4) Message boards : Number crunching : OUT of tasks (Message 3241)
Posted 30 May 2023 by entity

TN-Grid limits the total number of workunits per host (regardless of its core count) to help maximize the total output of the project by spreading the work between as many hosts as possible, regardless of their core counts. Hosts with large core conts finish work more frequently, thus they have better chance to download work during a shortage.

That isn't my observation. On the 64 thread system I receive 384 WUs (6 x 64). After the change I still get 384 WUs. If I change the thread count to 128 I will get 768 (6 x 64) and it is consistent across all of my systems.

This means that your host can queue 33% more work than before the change.

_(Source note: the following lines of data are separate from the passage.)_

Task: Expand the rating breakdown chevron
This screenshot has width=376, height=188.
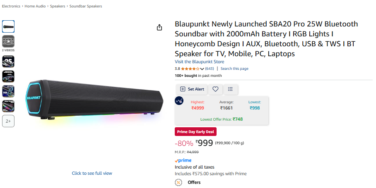Action: coord(202,69)
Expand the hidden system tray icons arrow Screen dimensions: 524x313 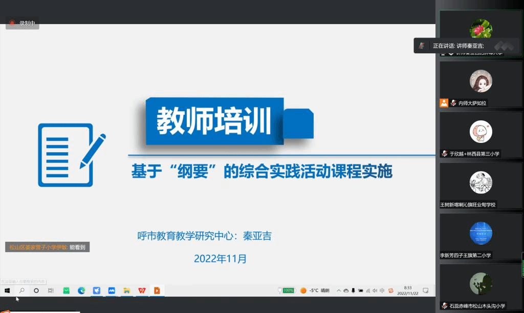pyautogui.click(x=338, y=290)
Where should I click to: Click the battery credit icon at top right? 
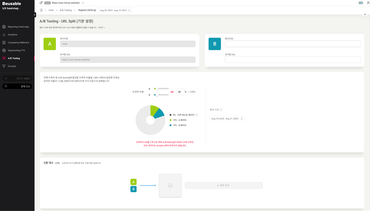[361, 3]
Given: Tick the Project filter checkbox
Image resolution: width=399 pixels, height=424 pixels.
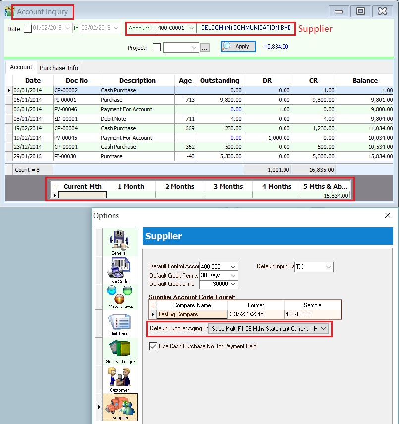Looking at the screenshot, I should pos(157,47).
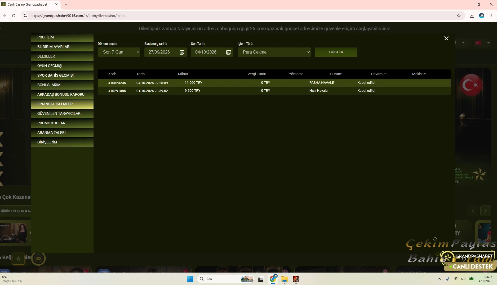The width and height of the screenshot is (497, 285).
Task: Expand the language flag dropdown arrow
Action: 488,43
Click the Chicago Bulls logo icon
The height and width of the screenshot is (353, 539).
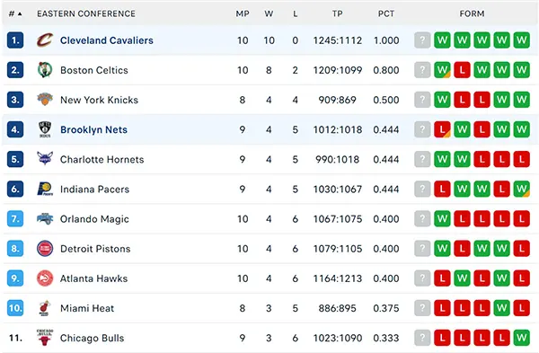(45, 338)
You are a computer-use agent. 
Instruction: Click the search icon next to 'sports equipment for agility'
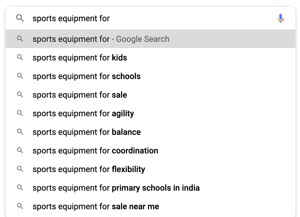[x=20, y=113]
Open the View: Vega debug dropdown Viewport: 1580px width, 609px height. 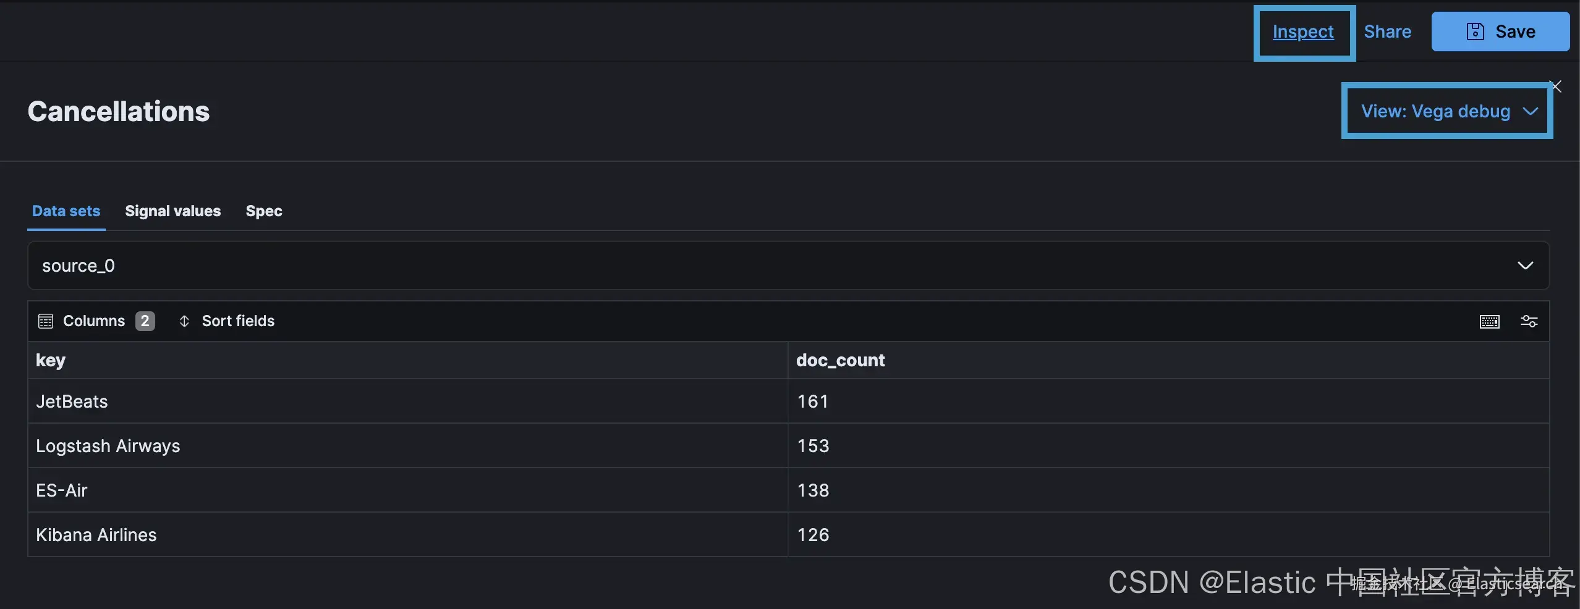point(1446,111)
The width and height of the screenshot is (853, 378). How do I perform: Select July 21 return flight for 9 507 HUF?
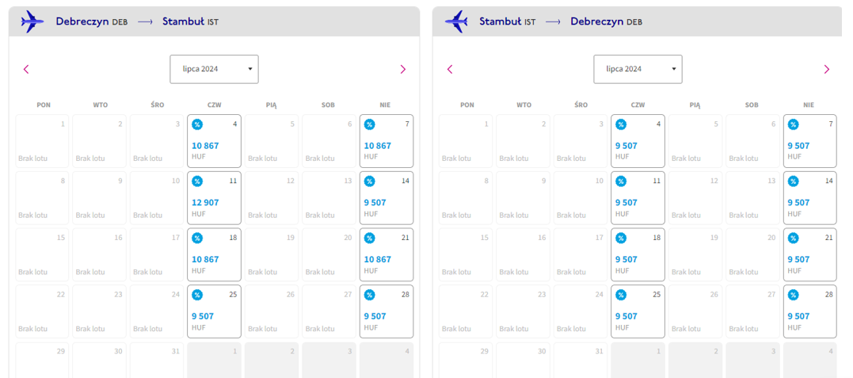tap(810, 255)
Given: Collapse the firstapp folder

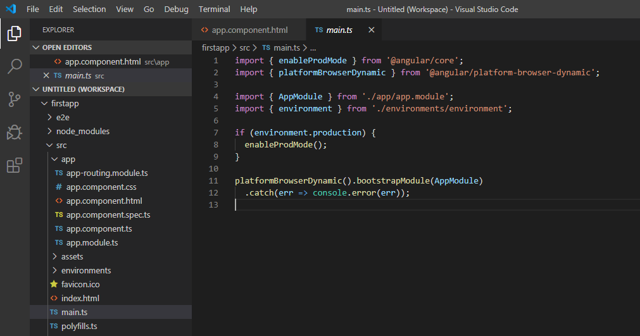Looking at the screenshot, I should (44, 104).
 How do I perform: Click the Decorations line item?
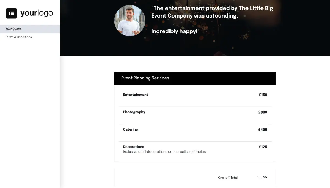134,146
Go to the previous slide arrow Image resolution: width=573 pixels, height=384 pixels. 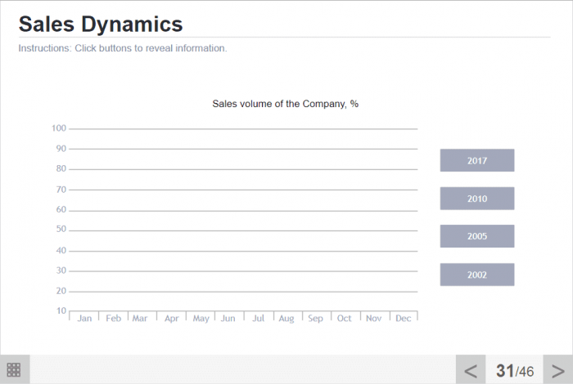471,370
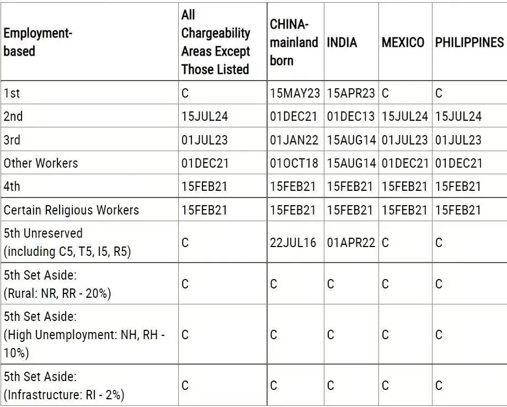Click the 01OCT18 date for China Other Workers
The image size is (507, 407).
(294, 163)
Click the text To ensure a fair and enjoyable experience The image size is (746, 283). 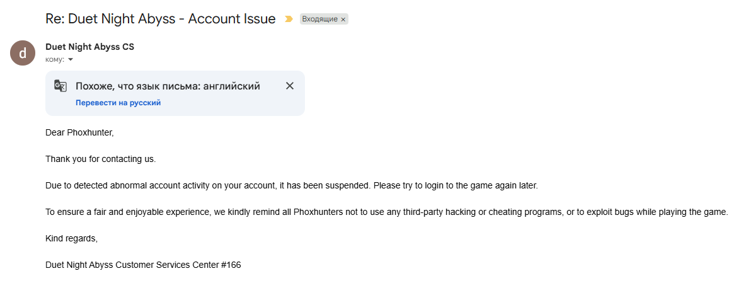pyautogui.click(x=126, y=212)
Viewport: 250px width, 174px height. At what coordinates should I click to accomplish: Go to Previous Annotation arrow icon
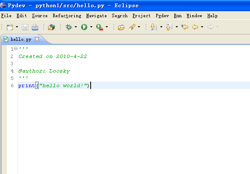coord(169,27)
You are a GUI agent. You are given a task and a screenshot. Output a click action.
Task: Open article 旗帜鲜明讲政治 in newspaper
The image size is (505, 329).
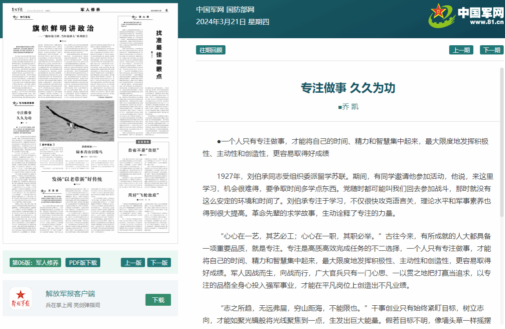[x=63, y=28]
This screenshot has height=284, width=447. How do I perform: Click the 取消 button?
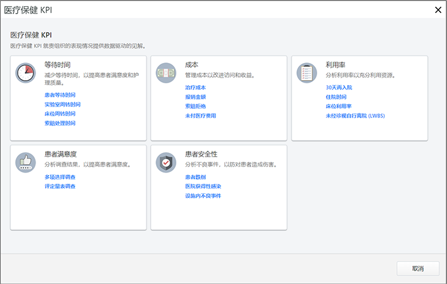418,269
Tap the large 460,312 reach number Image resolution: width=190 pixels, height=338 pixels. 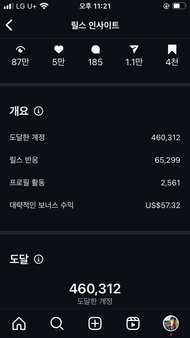95,289
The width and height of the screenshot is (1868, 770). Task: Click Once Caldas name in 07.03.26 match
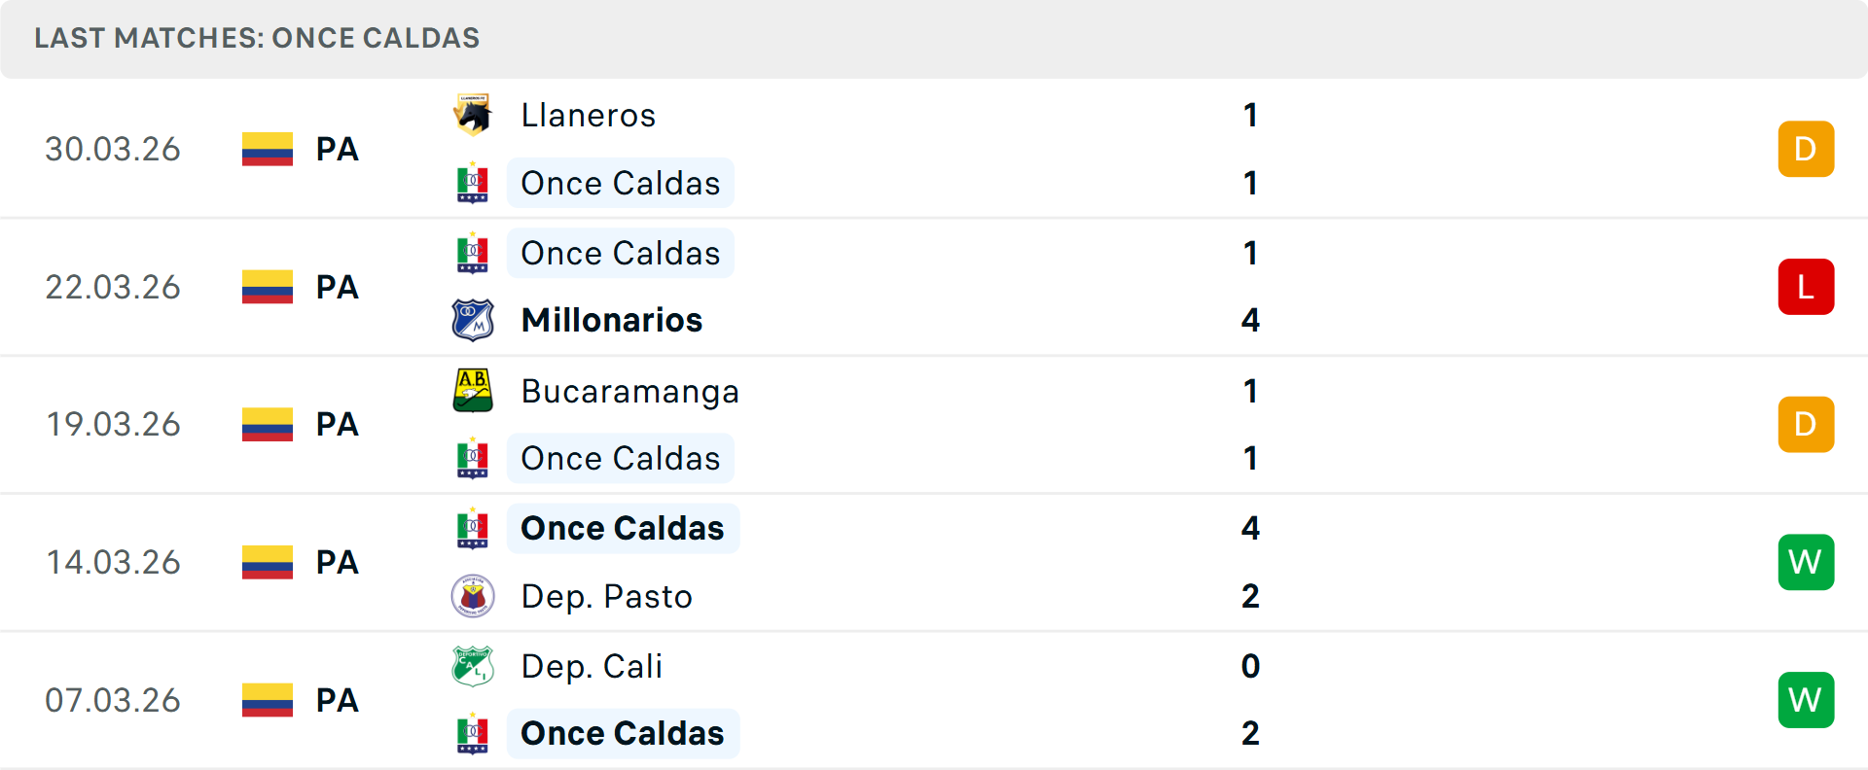622,733
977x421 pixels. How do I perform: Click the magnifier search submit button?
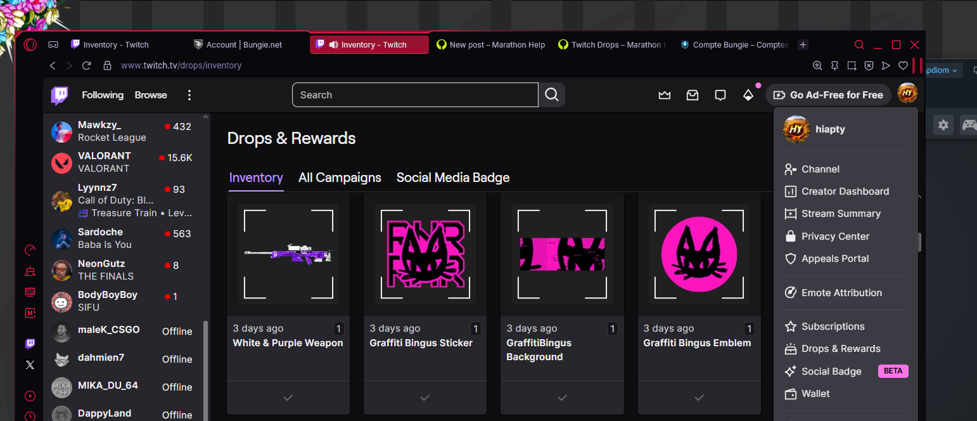[552, 95]
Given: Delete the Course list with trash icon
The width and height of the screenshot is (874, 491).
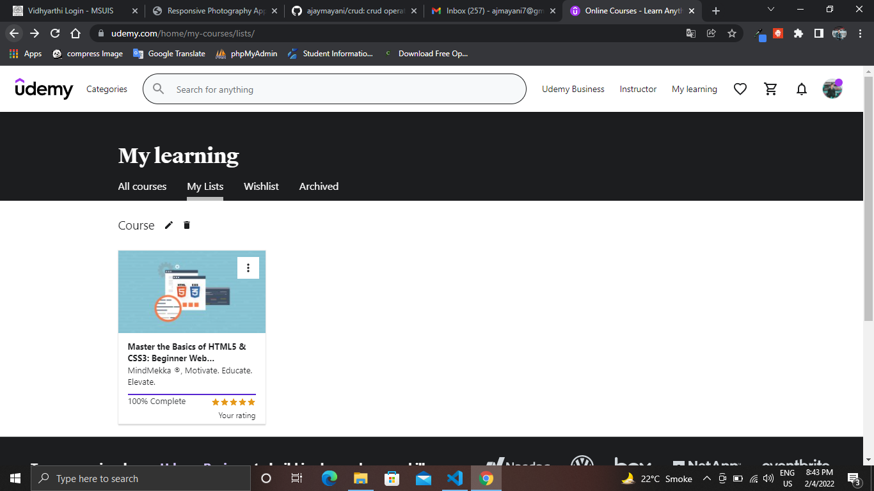Looking at the screenshot, I should tap(187, 225).
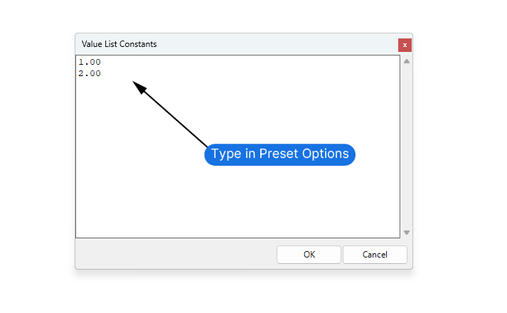Confirm the value list with OK
Viewport: 507px width, 313px height.
pos(309,255)
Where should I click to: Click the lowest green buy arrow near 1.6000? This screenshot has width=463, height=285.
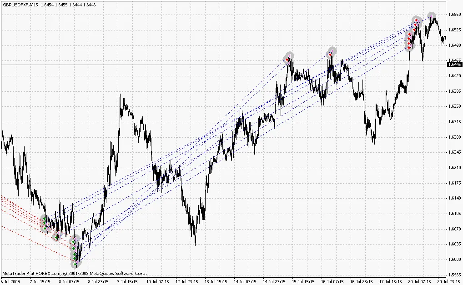tap(75, 264)
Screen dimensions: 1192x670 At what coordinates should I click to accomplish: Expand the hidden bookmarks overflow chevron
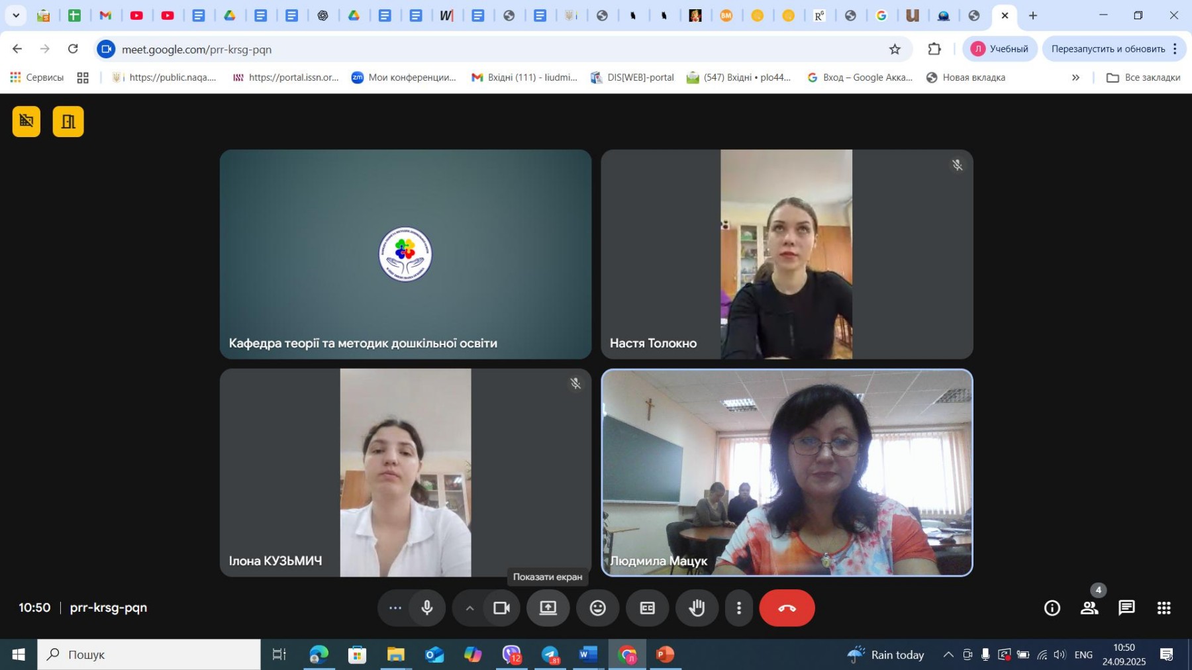1075,77
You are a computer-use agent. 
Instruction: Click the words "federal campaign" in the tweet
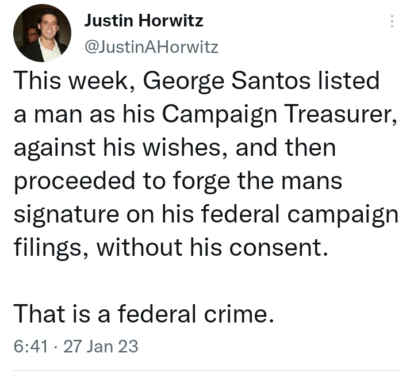point(308,214)
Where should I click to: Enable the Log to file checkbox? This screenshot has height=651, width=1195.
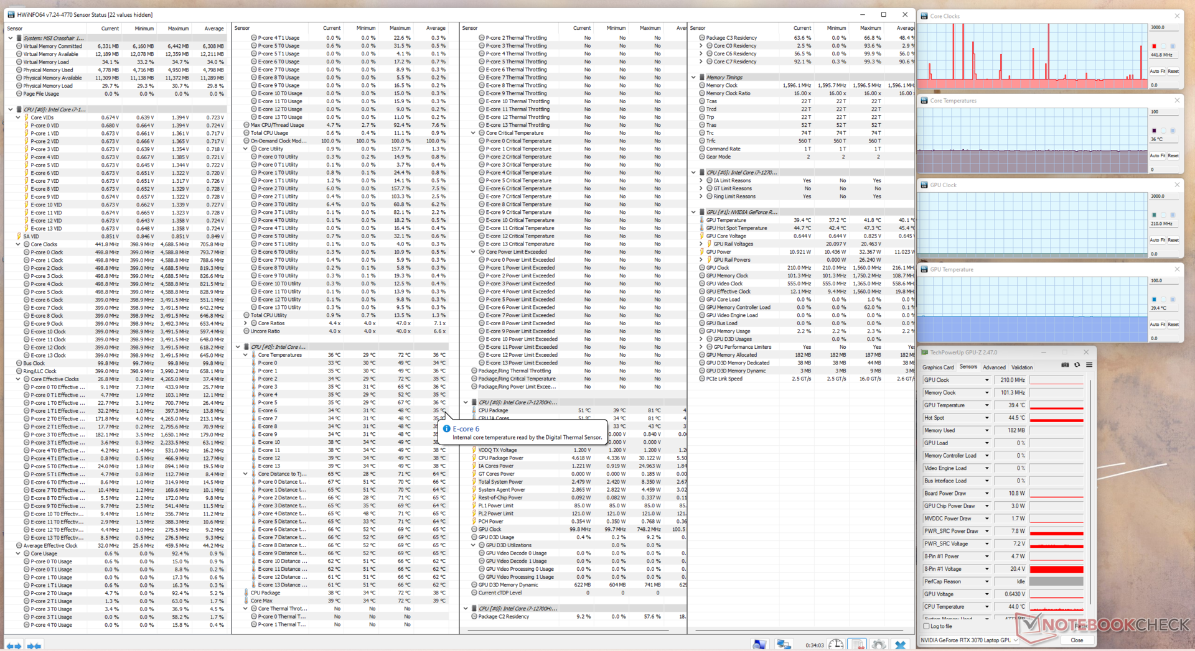point(927,626)
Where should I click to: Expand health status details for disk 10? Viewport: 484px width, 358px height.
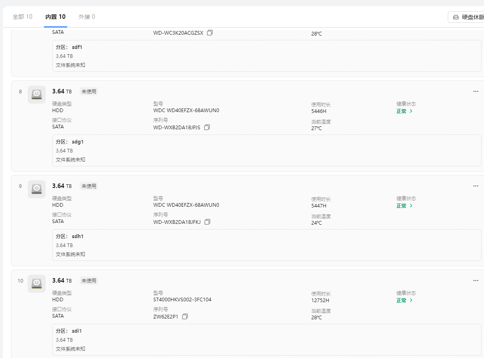pos(405,300)
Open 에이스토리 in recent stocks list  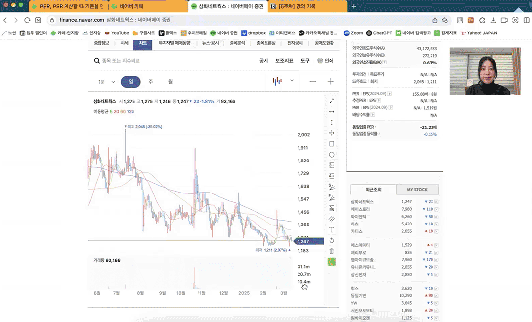pos(362,209)
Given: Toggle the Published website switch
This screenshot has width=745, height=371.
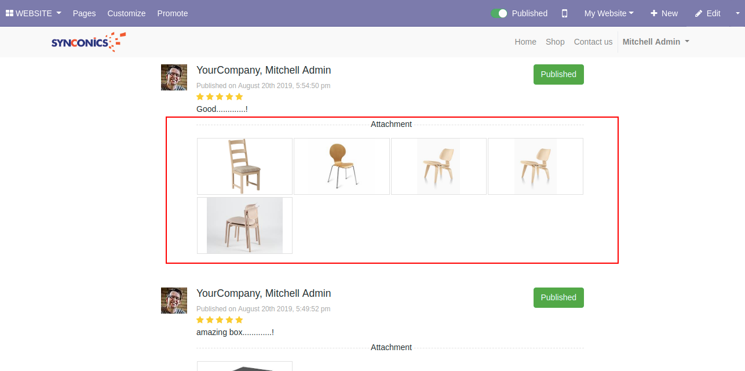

I agree as long as we are only considering the number of "chunks" being downloaded (800 vs 600) but the # of WUs is the same as before. Supposedly, the problem we were trying to solve was related to the work generator and the number of work units created per unit of time. That doesn't seem to have changed much after the change.

That's no problem (both for you and for the project) provided that your host *always* have *some* work in its queue. As every workunit is a piece in a chain of 58 workunits, workunits that just sitting in a computer's queue holds back the completion of the entire chain. The more core a host have the more chains it can put on hold. The reason for limiting the total number of workunits is limiting the number of chains a host can put on hold, without reducing the host's througput.

I am always going to have a number of WUs in "Ready to Start" state to allow me to continue to work through outages whether at the project site or locally. That is a choice I make as a cruncher but I try to limit it to less than a day for the reasons you describe.

BTW your hosts are a nice example to show why *not* to crunch on virtual cores:
Your 13 years old AMD Phenom II 1090T X6 CPU can finish a longer VV workunit in 13.100 seconds,
while your 4 year old AMD Ryzen 9 3900X CPU can finish the same workunit in 12.000 seconds. Of course, it can finish twice as much workunits under the same time than the older CPU (so it's RAC is higher), but I guess it could do the same amount of work (or even a little more) if you would limit the number of tasks to the number of cores (6). Depending on the extra cache misses the extra task per core inflict, the performance running limited number of tasks simultaneously can be better.

I choose to run on virtual cores as I have found it a pain in the back side to have to constantly go into the BIOS to turn off HT/SMT for different projects. The lower thread count systems don't get me enough extra throughput to justify the trouble. The bigger server gives me better pay back for running fewer threads but I do that through the BOINC Manager (Use 50% of the CPUS) and yes I know that by doing that I'm not truly eliminating virtual cores and work isn't always balanced across the sockets but WUs run in about 1/2 the time. Turning off SMT wouldn't get me that much more throughput.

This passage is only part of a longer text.